Bacterial cultures grown in deferrated PMH for about six generations at 37°C were streaked across from each other on PMH-S plates and incubated at 37°C. Y. pestis strains that do not produce Ybt are unable to grow on PMH-S plates at 37°C, but they can be cross-fed by Ybt-producing strains.

Virulence testing

To generate a strain for virulence testing in mice, the ybtP::amp mutation was first crossed into KIM5-2053.1+ by allelic exchange followed by introduction of pCD1::Mu dI1–73 to yield KIM5-2065.1. All work was performed in a BL3 facility. KIM5-2065.1 and KIM5-2053.11+ were grown at 26°C in deferrated PMH containing 50 μM haemin through two transfers for a total of six or seven generations. Cells were harvested at an OD620 of ≈0.4, pelleted and resuspended in mouse isotonic PBS (149 mM NaCl, 16 mM Na2HPO4, 4 mM NaH2PO4). Five- to seven-week-old female NIH/Swiss Webster mice were injected subcutaneously with 0.1 ml of 10-fold serial dilutions of the bacterial suspension. Five mice were used for each bacterial dose.
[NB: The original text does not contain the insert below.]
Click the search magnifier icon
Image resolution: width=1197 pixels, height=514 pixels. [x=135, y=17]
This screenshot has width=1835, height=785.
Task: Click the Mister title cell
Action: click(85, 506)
The number of cfus inoculated was determined by plating serial dilutions of each dose in duplicate on TBA–kanamycin plates. The mice were examined daily for a period of 3 weeks. LD50s were calculated according to the method of Reed and Muench (1938).


This research was supported by Public Health Services Grant AI33481 from the National Institutes of Health. We would like to thank Scott Bearden and Jessica Shah for their help with some experiments.